I want to get the number in order of the column in a dataframe.
df <- data.frame(item = rep(c('a','b','c'), 3),
year = rep(c('2010','2011','2012'), each=3),
count = c(1,4,6,3,8,3,5,7,9))
Lets say the function i am looking for is columnorder. I want to have this result
x <- columnorder(df$count)
x
> 3
x <- columnorder(df$item)
x
> 1
It seems like a basic task but I couldn't find the answer until now. I will appreciate your help. Thank you
You said,
It seems like a basic task but I couldn't find the answer until now.
In the general sense what you are trying to do -- translate a column name into a column index -- is basic, and a pretty common question. However, the particular scenario you describe above, where your input is of the form object_name$column_name, is atypical WRT what you are trying to achieve, which is most likely why you haven't found an existing solution.
In short, the problem is that when you pass an argument as df$count, you may as well just have used c(1,4,6,3,8,3,5,7,9) instead, because df$count will be evaluated as c(1,4,6,3,8,3,5,7,9).

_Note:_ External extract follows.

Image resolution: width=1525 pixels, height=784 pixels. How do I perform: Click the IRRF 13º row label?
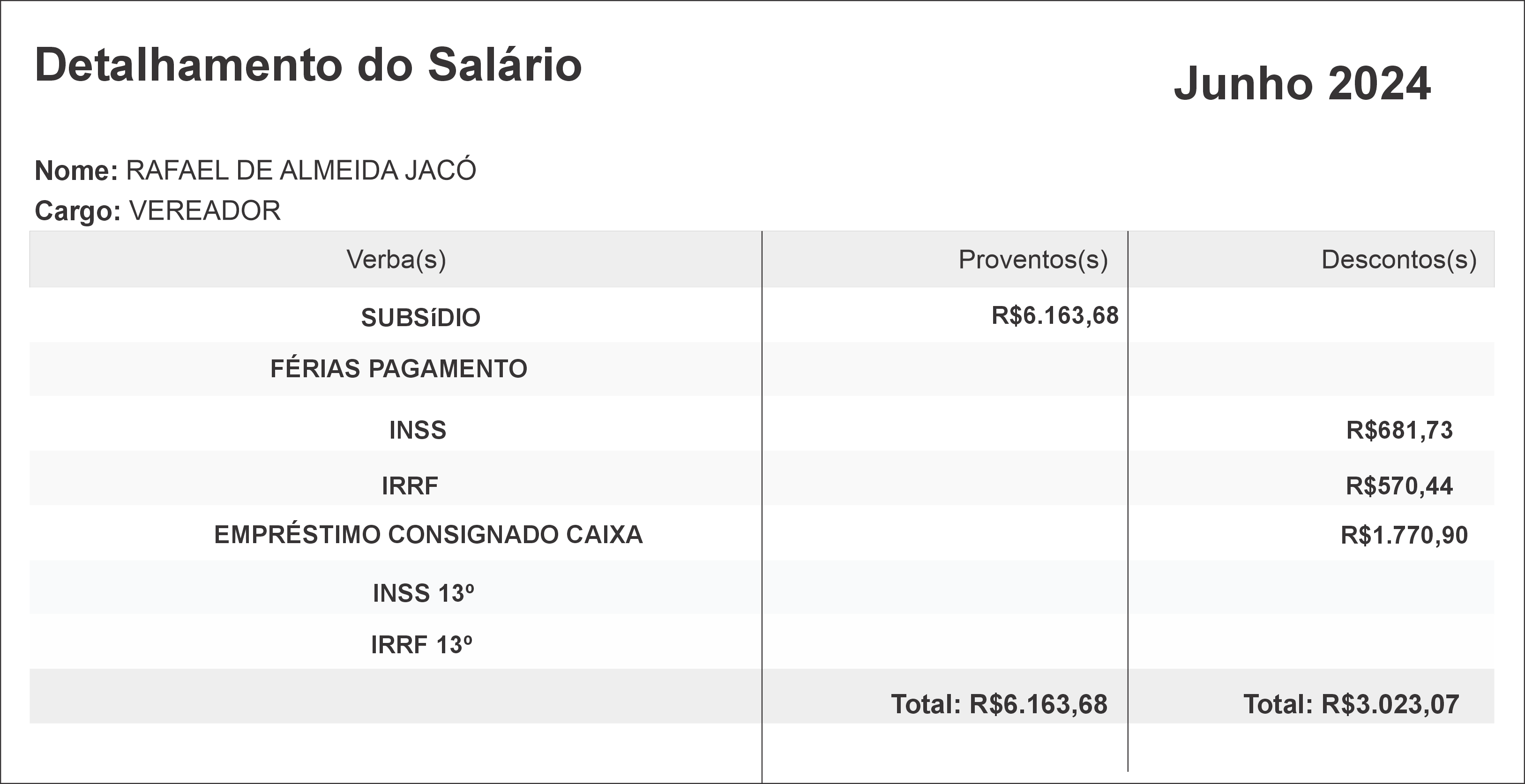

Of course, R does allow for a fair bit of metaprogramming, so with a little extra work, this could be implemented as, for example
column_order <- function(expr) {
x <- strsplit(deparse(substitute(expr)), "$", TRUE)[[1]]
match(x[2], names(get(x[1])))
}
column_order(df$item)
#[1] 1
column_order(df$year)
#[1] 2
column_order(df$count)
#[1] 3
But as I said above, this is an atypical interface for what you are ultimately trying to do. A much more standard approach would be for this function to accept the column name (typically as a string) and the target object as arguments, in which case the solution is much simpler:
column_order2 <- function(col, obj) match(col, names(obj))
column_order2("item", df)
#[1] 1
column_order2("year", df)
#[1] 2
column_order2("count", df)
#[1] 3
As proposed in the comments by #mtoto, here is one solution:
x <- which(colnames(df) == "count")

Changing columns positions in a data frame without total reassignment

I want to swap two columns in a data.frame. I know I could do something like:
dd <- dd[c(1:4, 6:5, 7:10)]
But I find it inelegant, potentially slow (?) and not program-friendly (you need to know length(dd), and even have some cases if the swapped columns are close or not to that value...)
Is there an easy way to do it without reassigning the whole data frame?
dd[2:3] <- dd[3:2]
Turns out to be very "lossy" because the [ <- only concerns the values, and not the attributes. So for instance:
(dd <- data.frame( A = 1:4, Does = 'really', SO = 'rock' ) )
dd[3:2]
dd[2:3] <- dd[2:1]
print(dd)
The column names are obviously not flipped...
Any idea? I could also add a small custom function to my very long list, but grrr... should be a way. ;-)
It's not a single function, but relatively simple:
dd[replace(seq(dd), 2:3, 3:2)]
A SO Does
1 1 rock really
2 2 rock really
3 3 rock really
4 4 rock really
This:
dd[,2:3] <- dd[,3:2]
works, but you have to update the names as well:
names(dd)[2:3] <- names(dd)[3:2]

R- Please help. Having trouble writing for loop to lag date

I am attempting to write a for loop which will take subsets of a dataframe by person id and then lag the EXAMDATE variable by one for comparison. So a given row will have the original EXAMDATE and also a variable EXAMDATE_LAG which will contain the value of the EXAMDATE one row before it.
for (i in length(uniquerid))
{
temp <- subset(part2test, RID==uniquerid[i])
temp$EXAMDATE_LAG <- temp$EXAMDATE
temp2 <- data.frame(lag(temp, -1, na.pad=TRUE))
temp3 <- data.frame(cbind(temp,temp2))
}
It seems that I am creating the new variable just fine but I know that the lag won't work properly because I am missing steps. Perhaps I have also misunderstood other peoples' examples on how to use the lag function?
So that this can be fully answered. There are a handful of things wrong with your code. Lucaino has pointed one out. Each time through your loop you are going to create temp, temp2, and temp3 (or overwrite the old one). and thus you'll be left with only the output of the last time through the loop.
However, this isnt something that needs a loop. Instead you can make use of the vectorized nature of R
x <- 1:10
> c(x[-1], NA)
[1] 2 3 4 5 6 7 8 9 10 NA
So if you combine that notion with a library like plyr that splits data nicely you should have a workable solution. If I've missed something or this doesn't solve your problem, please provide a reproducible example.
library(plyr)
myLag <- function(x) {
c(x[-1], NA)
}
ddply(part2test, .(uniquerid), transform, EXAMDATE_LAG=myLag(EXAMDATE))
You could also do this in base R using split or the data.table package using its by= argument.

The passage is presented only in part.